(Dataset records)

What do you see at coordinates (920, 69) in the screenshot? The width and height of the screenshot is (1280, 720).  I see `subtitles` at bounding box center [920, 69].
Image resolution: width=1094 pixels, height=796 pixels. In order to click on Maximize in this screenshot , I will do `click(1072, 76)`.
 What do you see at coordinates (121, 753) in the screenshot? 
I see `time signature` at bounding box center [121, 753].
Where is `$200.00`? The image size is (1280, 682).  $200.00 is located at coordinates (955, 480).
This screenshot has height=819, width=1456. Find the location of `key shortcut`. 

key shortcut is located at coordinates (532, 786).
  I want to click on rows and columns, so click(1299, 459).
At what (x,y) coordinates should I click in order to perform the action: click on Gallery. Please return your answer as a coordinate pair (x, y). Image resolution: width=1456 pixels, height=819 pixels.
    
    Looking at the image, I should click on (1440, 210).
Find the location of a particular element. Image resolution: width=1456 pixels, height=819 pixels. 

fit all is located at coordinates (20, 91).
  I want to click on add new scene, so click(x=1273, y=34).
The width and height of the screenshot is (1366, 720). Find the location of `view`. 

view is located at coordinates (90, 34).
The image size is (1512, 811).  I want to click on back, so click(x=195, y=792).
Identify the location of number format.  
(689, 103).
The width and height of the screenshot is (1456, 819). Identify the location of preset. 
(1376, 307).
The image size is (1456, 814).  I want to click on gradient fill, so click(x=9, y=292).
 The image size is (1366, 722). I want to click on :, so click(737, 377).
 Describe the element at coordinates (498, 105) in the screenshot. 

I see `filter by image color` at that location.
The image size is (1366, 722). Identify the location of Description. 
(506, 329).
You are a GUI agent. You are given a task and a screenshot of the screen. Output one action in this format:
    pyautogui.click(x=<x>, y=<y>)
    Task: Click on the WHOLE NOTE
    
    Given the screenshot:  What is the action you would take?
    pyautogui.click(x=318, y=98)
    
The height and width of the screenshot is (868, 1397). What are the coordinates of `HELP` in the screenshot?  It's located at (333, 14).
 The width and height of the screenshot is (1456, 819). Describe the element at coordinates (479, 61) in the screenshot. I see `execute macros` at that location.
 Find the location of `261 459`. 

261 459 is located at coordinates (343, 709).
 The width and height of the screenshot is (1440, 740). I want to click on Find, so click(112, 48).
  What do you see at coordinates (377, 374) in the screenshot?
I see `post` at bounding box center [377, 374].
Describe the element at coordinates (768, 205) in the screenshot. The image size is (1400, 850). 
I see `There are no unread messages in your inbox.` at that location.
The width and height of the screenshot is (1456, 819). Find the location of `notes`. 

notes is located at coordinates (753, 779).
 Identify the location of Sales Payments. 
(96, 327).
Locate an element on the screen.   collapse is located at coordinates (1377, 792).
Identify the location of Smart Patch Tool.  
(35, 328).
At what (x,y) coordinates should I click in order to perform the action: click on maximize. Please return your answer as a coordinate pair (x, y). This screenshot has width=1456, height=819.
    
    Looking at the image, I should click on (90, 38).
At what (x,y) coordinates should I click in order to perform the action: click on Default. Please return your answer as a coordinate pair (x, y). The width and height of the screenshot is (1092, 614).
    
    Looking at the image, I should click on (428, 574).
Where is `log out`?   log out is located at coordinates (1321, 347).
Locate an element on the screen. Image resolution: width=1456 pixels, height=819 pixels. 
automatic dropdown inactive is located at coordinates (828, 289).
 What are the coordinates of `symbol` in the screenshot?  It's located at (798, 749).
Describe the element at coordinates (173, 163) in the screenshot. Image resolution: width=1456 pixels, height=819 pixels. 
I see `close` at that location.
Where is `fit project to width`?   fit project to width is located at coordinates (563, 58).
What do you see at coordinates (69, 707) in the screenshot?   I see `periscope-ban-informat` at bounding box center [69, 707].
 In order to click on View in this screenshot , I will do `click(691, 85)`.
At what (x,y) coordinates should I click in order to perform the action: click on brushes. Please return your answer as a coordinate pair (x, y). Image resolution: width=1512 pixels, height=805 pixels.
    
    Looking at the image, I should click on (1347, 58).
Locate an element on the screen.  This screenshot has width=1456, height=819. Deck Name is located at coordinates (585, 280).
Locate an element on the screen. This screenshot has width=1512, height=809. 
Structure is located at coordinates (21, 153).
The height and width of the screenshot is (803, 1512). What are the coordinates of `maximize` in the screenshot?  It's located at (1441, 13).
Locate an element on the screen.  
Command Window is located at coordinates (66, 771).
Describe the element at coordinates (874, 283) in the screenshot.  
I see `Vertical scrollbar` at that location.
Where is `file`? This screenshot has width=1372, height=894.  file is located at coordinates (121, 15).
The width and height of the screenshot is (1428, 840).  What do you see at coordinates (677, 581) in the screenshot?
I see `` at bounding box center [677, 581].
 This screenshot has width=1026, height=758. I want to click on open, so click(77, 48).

## To do
Reproduce verbatim the span of the records that begins with the line containing "Describe the element at coordinates (498, 105)" and ends with the line containing "center [377, 374].", including both of those lines.

## Written solution
 Describe the element at coordinates (498, 105) in the screenshot. 

I see `filter by image color` at that location.
The image size is (1366, 722). Identify the location of Description. 
(506, 329).
You are a GUI agent. You are given a task and a screenshot of the screen. Output one action in this format:
    pyautogui.click(x=<x>, y=<y>)
    Task: Click on the WHOLE NOTE
    
    Given the screenshot:  What is the action you would take?
    pyautogui.click(x=318, y=98)
    
The height and width of the screenshot is (868, 1397). What are the coordinates of `HELP` in the screenshot?  It's located at (333, 14).
 The width and height of the screenshot is (1456, 819). Describe the element at coordinates (479, 61) in the screenshot. I see `execute macros` at that location.
 Find the location of `261 459`. 

261 459 is located at coordinates (343, 709).
 The width and height of the screenshot is (1440, 740). I want to click on Find, so click(112, 48).
  What do you see at coordinates (377, 374) in the screenshot?
I see `post` at bounding box center [377, 374].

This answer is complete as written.